Three New arXiv Papers Present Benchmarks and Frameworks for Evaluating AI Systems

Three recent papers on arXiv introduce new evaluation methods for large language models across different domains.

Medical AI Evaluation

According to arXiv paper 2509.02594v2, researchers have applied “OpenAI’s HealthBench” to evaluate an LLM-based medical assistant.

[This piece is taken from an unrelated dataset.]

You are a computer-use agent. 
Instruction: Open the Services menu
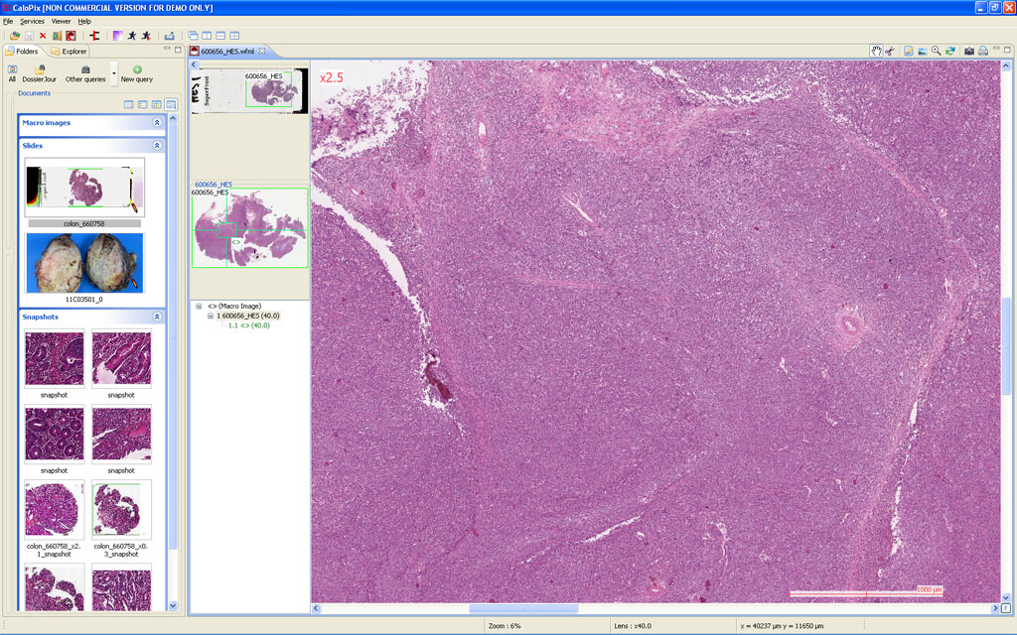point(33,20)
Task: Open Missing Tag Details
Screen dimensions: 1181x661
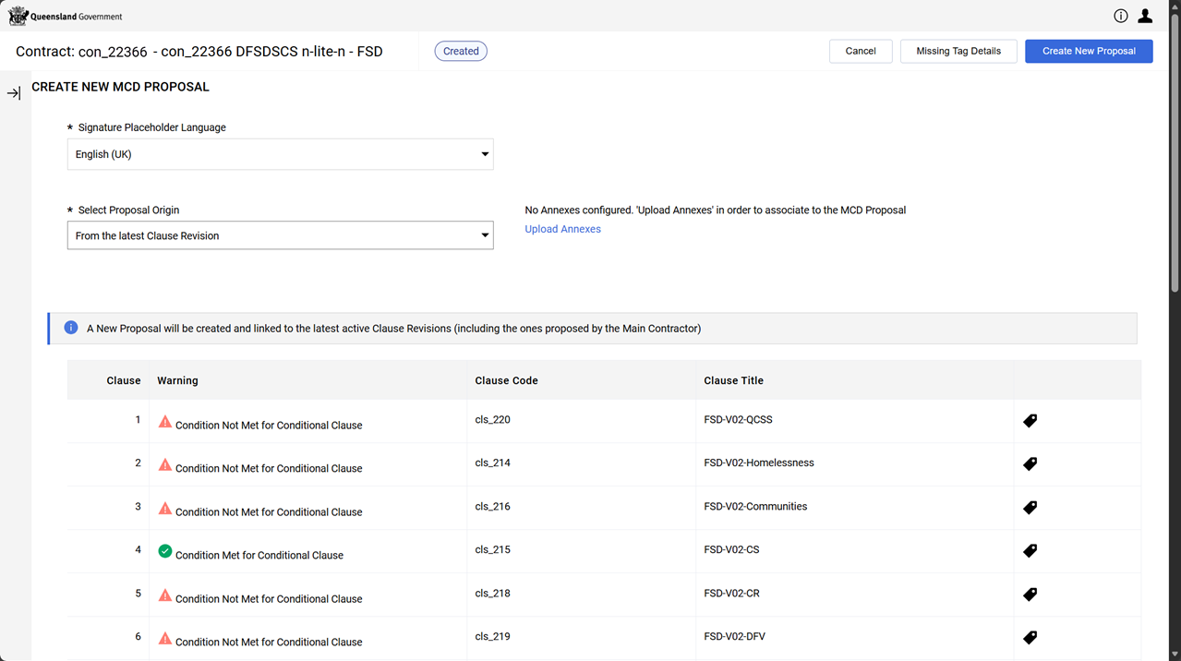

The paper focuses on assessing how these systems handle “complex, high-s[takes]” clinical questions, moving “beyond conventional benchmarks” to evaluate situational awareness in clinical contexts.

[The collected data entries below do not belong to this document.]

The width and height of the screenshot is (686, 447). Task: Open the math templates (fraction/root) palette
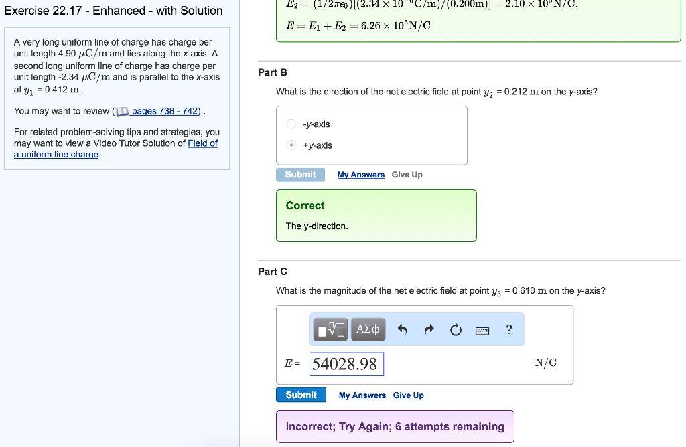point(332,329)
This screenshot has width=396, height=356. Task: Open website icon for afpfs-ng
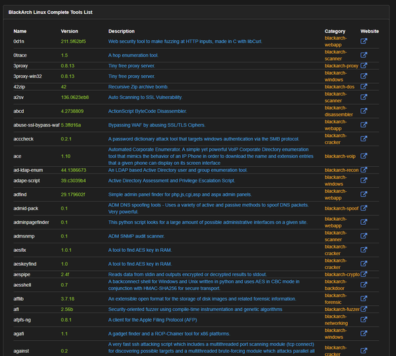click(x=364, y=320)
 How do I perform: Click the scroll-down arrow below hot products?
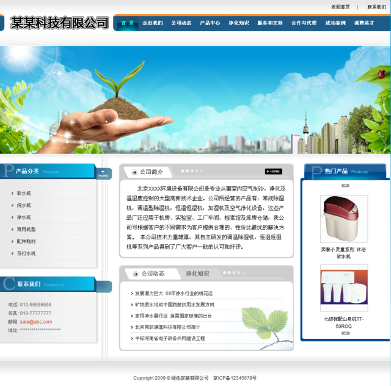click(345, 333)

AI Research Agent Benchmark

ArXiv paper 2602.15112v1 introduces ResearchGym, described as “a benchmark and execution environment for evaluating AI agents on end-to-end research.” According to the abstract, the researchers “repurpose five oral and spotlight papers from ICML, ICLR, and ACL,” preserving data from each paper’s repository to create the evaluation framework.

Automated Theorem Proving

ArXiv paper 2506.19923v5 presents Prover Agent, “a novel AI agent for automated theorem proving that integrates large language models (LLMs) with a formal proof assistant, Lean.” According to the paper, Prover Agent coordinates “an informal reasoning LLM, a formal prover model, and feedback from L[ean]” to approach mathematical proof generation.

All three papers represent ongoing efforts to develop specialized evaluation methods for AI systems in technical domains.